Oral Presentation Session
Reviewed by: Council on Anthropology and Education
Of interest to: Practicing and Applied Anthropologists, Teachers of Anthropology in Community Colleges, Students, Those Involved in Mentoring Activities
Primary Theme: Teaching
Secondary Theme: Immigration/Migration/Citizenship
Latinas of diverse backgrounds live transnational/transregional lives, whether or not they are physically crossing the U.S.–Mexico border. Latinas’ pedagogical practices are shaped by nation-state politics of belonging/non-belonging on both sides of the border, and uneven gendered globalization that propels families and whole communities to a U.S. context of anti-immigrant, racist nativism (Pérez Huber, 2009). Latinas transfronterizas also draw on generational and ever dynamic ways of being, knowing, loving, mothering and superviviendo, or teaching and learning life-sustaining practices (Trinidad Galván, 2015). Sites of knowledge production have ranged from the archives of gossip, rumor and family stories (Saldívar-Hull, 2000) to mujerista (Latina womanist)-inspired spaces recreated within and across home, community, school, institutions, place and land (see Villenas, Delgado Bernal, Elenes and Godinez, 2006 among many others). Latina pedagogies and epistemologies emerge from the historical specificity of Indigenous, mestiza, brown and black bodies, queer bodies and labouring bodies (Cruz, 2006), rather than from universalized notions of “woman” and human. From this embodied knowledge, Latinas re-create themselves as pedagogues in their roles as community educators, teachers, mothers, and student activists in ways that defy and re-map geopolitical borders.

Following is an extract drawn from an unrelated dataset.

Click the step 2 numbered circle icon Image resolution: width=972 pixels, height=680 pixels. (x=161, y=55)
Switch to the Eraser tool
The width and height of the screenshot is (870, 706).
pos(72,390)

The ethnographic studies in this proposed session examine the myriad ways in which Latinas draw on their transfrontera knowledge to teach, learn and educate in adult literacy programs, schools, and communities. Transmigrant mothers in Mexico challenge the coloniality of exclusion as they work to (re)incorporate their children into Mexican society and schools, while in Arizona, a group of Latinas re-center their motherwork in pursuit of powerful literacy practices in an adult program. Maestras (teachers) in the transfrontera region of Texas draw on their unique knowledge and experiences to leverage youths’ language and literacy practices in expansive ways. Young high school Latinas in California mobilize identities as mujeres truchas or street-smart Latinas (Cervantes-Soon, 2016) in struggles for just and humanizing education and relationships. And in the rural northeast, Latinas engaged in community cultural programming mobilize cultura (culture) to produce spaces for flexible identifications of Latinidad as points of departure for social change. The authors draw on Latina/Chicana decolonial feminist thinkers to theorize the intersections of the local, hemispheric and global in borderlands scholarship, challenging (neo)coloniality and foregrounding gender, sexuality, spirituality, and coalition (Anzaldúa, 2001; Lugones, 2006; Sandoval, 2000; Suárez Navaz & Hernández, 2008). The presenters in this session elaborate mujer-centered conceptions of pedagogy and epistemology, for example thinking with lo cotidiano, testimonio, world-traveling as coalition, and Anzaldua’s notions of nepantla–the difficult but transformative space between worlds. This session highlights how the work of education for Latina pedagogues is urgent. This work necessarily exposes the material and psychic costs of the legacies of state-sanctioned violence. However, it also re-centers healing, cultural affirmation, resistance and resilience in teaching and learning.